| Problem statement |
In the list of Baltic languages, write out the passage that begins at the words "- Samogitian language" and stops after the words "Semigallians, Semigallia )", copying it word for word.

West Baltic languages
- Galindan language †
- Old Prussian language O.Pr. † (see Prussians, Prussia)
- Sudovian (Yotvingian) language † (see Yotvingians, Sudovia)
East Baltic languages
- Curonian language † (see Curonians, Courland) — sometimes considered to be West Baltic.
- Latvian language (1.4 million speakers) (see Latvians, Latvia)
- Lithuanian language (3.3 million speakers) (see Lithuanians, Lithuania)
- Samogitian language (see Samogitia) — sometimes considered a dialect of Lithuanian
- Selonian language † (see Selonians)
- Semigallian language † (see Semigallians, Semigallia )
Note that although the term Baltic states is commonly used to refer collectively to Estonia, Latvia and Lithuania, the Estonian language is a Uralic language, not shown to be related to Lithuanian, Latvian or any of the Indo-European languages.

| Dataset excerpt |
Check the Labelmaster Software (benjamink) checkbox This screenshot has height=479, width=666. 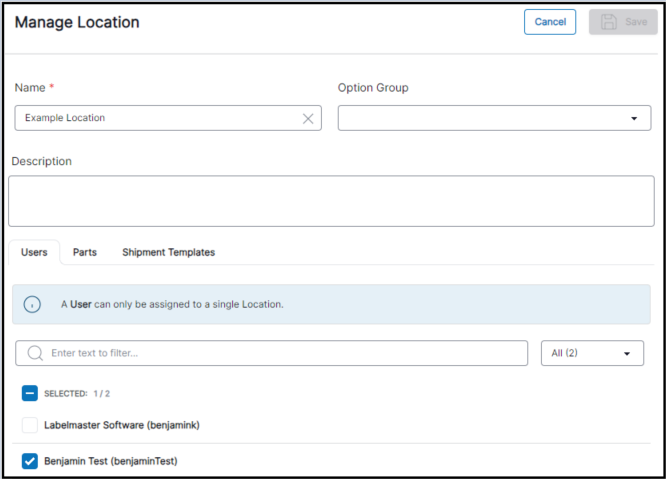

| Task response |
- Samogitian language (see Samogitia) — sometimes considered a dialect of Lithuanian
- Selonian language † (see Selonians)
- Semigallian language † (see Semigallians, Semigallia )